Пока финансовые шаманы Америки творили свою магию, Уолл-стрит процветал. В 1995–1996 гг. индекс Доу–Джонса перевалил три тысячных отметки – 4000, 5000 и 6000. Общая стоимость инвестированного акционерного капитала США выросла с 55 % ВВП в 1990 г. до 113 % в 1996 г. Это создало мощный «эффект богатства»: ощущая крупный приток прибыли вследствие прироста стоимости своих портфелей, инвесторы активнее брали кредиты на приобретение жилья и потребительских товаров.

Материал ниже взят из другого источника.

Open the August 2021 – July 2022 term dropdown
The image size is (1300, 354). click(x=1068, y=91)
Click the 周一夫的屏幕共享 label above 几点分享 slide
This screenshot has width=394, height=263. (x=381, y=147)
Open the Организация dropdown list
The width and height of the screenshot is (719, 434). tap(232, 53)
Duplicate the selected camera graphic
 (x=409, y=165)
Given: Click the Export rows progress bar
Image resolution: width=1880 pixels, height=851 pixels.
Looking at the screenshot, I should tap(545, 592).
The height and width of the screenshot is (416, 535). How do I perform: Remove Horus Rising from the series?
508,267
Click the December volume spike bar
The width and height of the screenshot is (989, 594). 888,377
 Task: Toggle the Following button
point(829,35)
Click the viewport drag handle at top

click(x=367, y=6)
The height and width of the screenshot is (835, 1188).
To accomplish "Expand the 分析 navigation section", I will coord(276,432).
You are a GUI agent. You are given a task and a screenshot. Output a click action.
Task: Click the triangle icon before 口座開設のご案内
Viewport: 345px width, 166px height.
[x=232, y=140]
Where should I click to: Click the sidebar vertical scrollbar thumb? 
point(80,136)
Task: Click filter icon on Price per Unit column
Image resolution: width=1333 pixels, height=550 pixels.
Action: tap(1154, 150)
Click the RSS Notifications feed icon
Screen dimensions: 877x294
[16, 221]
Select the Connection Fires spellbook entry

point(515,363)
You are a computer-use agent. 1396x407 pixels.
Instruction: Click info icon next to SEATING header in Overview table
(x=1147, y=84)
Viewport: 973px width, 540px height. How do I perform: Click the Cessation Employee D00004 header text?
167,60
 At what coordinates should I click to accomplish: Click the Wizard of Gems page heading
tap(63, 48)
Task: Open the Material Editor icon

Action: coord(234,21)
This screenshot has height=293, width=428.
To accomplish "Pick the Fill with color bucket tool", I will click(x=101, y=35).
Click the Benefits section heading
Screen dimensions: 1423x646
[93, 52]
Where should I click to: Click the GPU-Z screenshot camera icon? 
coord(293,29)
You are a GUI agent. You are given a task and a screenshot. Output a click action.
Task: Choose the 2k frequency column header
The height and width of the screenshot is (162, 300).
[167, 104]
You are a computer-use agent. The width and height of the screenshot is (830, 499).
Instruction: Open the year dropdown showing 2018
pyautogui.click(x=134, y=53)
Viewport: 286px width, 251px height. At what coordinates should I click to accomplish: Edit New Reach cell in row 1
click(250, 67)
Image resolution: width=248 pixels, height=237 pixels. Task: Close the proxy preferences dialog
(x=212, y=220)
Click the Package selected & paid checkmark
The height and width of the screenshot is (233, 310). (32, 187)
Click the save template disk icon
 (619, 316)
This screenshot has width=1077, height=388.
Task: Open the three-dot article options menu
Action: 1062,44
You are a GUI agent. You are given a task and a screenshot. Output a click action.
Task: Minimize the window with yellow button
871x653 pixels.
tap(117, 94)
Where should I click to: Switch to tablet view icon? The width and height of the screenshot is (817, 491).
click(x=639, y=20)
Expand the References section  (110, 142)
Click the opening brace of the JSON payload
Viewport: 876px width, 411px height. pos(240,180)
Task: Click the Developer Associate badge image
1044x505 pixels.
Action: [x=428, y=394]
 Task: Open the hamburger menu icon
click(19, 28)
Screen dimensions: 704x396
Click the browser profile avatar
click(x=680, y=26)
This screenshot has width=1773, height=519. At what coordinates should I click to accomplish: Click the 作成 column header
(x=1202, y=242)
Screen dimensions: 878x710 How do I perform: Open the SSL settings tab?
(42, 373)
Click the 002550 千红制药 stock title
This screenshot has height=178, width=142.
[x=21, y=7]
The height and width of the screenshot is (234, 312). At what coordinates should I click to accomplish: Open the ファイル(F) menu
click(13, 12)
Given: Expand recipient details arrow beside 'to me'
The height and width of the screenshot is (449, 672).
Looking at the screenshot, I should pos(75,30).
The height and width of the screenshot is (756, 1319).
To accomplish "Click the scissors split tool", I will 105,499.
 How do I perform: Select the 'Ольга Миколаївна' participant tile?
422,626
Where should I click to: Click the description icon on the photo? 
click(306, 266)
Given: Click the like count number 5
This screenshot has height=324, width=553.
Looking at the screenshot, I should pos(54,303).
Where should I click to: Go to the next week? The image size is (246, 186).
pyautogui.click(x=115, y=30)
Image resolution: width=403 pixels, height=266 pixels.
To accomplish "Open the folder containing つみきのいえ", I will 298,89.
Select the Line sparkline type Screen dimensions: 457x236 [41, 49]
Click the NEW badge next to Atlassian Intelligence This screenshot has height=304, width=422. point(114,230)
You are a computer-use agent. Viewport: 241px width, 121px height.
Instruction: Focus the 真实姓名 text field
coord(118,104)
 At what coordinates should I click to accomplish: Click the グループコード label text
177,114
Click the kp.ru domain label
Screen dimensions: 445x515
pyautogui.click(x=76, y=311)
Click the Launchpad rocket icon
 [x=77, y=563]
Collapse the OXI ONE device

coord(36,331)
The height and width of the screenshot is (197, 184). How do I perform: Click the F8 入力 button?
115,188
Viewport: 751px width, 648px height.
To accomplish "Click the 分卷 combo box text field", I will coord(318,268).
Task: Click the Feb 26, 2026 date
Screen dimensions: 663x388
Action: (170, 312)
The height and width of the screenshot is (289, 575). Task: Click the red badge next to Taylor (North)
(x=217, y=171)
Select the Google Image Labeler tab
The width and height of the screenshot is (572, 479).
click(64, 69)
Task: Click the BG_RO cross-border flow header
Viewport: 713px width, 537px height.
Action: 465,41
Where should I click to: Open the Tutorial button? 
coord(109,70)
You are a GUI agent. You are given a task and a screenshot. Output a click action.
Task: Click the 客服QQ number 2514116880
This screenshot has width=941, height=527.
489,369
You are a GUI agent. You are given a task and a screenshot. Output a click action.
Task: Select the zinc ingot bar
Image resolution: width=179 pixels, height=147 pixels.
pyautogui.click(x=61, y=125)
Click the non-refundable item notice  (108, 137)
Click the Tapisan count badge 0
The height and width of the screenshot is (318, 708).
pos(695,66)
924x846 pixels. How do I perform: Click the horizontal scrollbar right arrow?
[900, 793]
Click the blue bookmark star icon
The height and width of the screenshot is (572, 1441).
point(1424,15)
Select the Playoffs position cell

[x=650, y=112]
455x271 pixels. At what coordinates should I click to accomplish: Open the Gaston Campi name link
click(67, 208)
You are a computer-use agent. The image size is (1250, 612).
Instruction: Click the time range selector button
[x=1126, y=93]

Политики завершили десятилетие либерализацией деятельности основных банков. Это было не столько подчинение иррациональному ощущению наступившего изобилия, сколько признание факта, что в рамках действующих норм они едва ли не обречены. Американские банки с Мэйн-стрит были слишком мелкими, чтобы конкурировать с крупными европейскими и японскими банками (крупнейшие американские кредитные организации были вполовину менее прибыльными, чем их конкуренты в Европе и Японии), без позволения небанковским институтам пускаться во всевозможные (порой крайне рискованные) новации. Влиятельные политики вроде Пола Волкера начали выступать за отмену закона Гласса–Стиголла и упрощение банковских слияний. Решение Верховного суда пробило в стене Гласса–Стиголла несколько брешей. В 1999 г. администрация Клинтона окончательно утвердила комплексную финальную реформу, позволившую Мэйн-стрит успешнее конкурировать с соперниками как внутри страны, так и за рубежом. Но итог был не совсем счастливым: напуганные миром, в котором американские банки были слишком малы, чтобы конкурировать, политики неосмотрительно открыли дверь в мир, где те стали слишком большими, чтобы рухнуть.